7th White House Chief Usher
- In office 1969–1986
- President: Richard Nixon Gerald Ford Jimmy Carter Ronald Reagan
- Preceded by: James B. West
- Succeeded by: Gary J. Walters

Personal details
- Born: September 16, 1924 Snover, Michigan, U.S.
- Died: February 20, 2013 (aged 88) Fairfax, Virginia, U.S.

= Rex Scouten =

White House chief usher and curator(1924–2013)

Rex Wayne Scouten (September 16, 1924 - February 20, 2013) was the White House Chief Usher from 1969 to 1986, and White House Curator from 1986 to 1997.

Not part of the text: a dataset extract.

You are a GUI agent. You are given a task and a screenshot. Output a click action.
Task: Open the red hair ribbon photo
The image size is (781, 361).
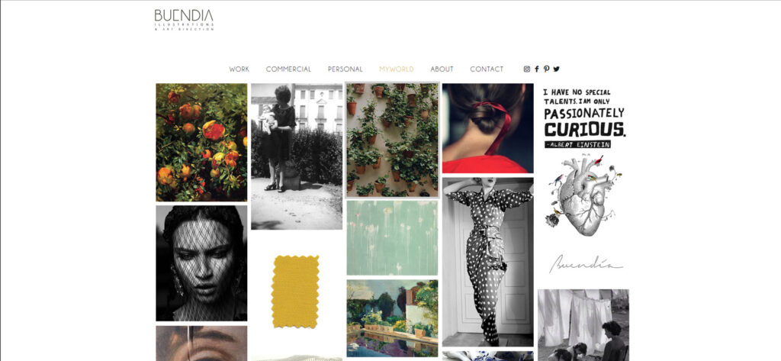[x=487, y=128]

Born in Snover, Michigan, Scouten served in the United States Army during World War II. He graduated from Michigan State University. From 1949 to 1960, he served in the United States Secret Service. As such he served as Secret Service protection for Vice President Nixon from 1953 through 1957, and then worked at the White House. From 1960 to 1969, he was an assistant White House usher. Scouten was the White House Chief Usher from March 1969 to January 1986, and the White House Curator from 1986 to 1997.

He died in Fairfax, Virginia, on February 20, 2013, survived by his wife, Dorothy (married 1947), and two daughters.